Stored items:

══════════

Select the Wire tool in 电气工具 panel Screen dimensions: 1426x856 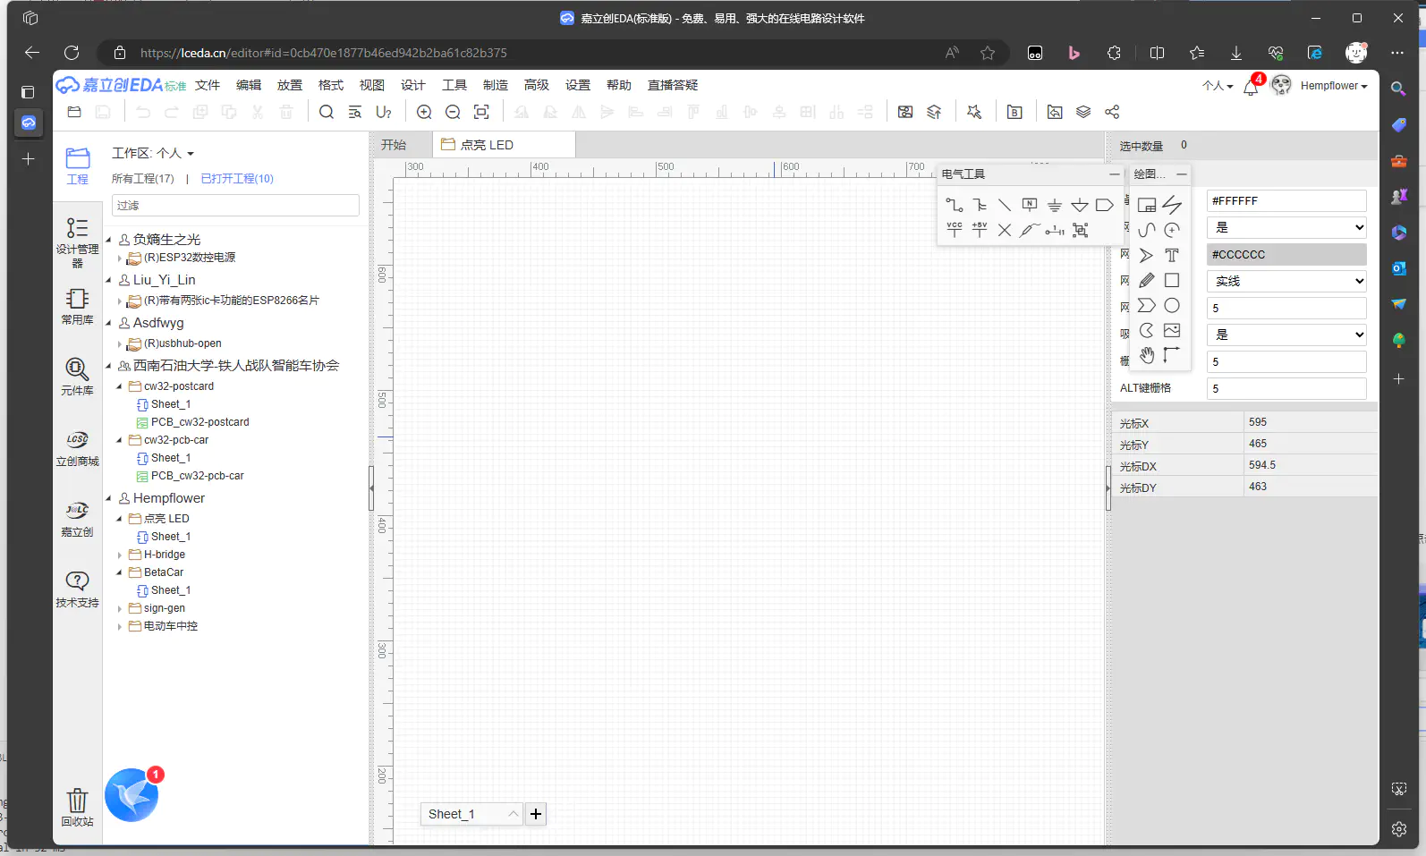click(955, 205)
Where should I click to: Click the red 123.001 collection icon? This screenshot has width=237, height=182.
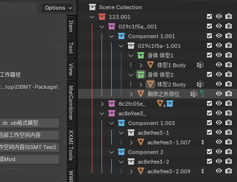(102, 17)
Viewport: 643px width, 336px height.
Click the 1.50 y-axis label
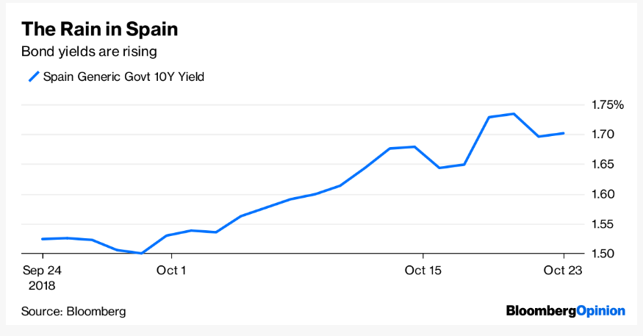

══════════

### WORK ORDER
Reproduce nothing but the lines that run from the line containing "Where should I" through the last line of the records, inclusive. Omit the pictures.

### EXERCISE ANSWER
Where should I click to: Click the red 123.001 collection icon? This screenshot has width=237, height=182.
(102, 17)
Viewport: 643px width, 336px height.
Click the 1.50 y-axis label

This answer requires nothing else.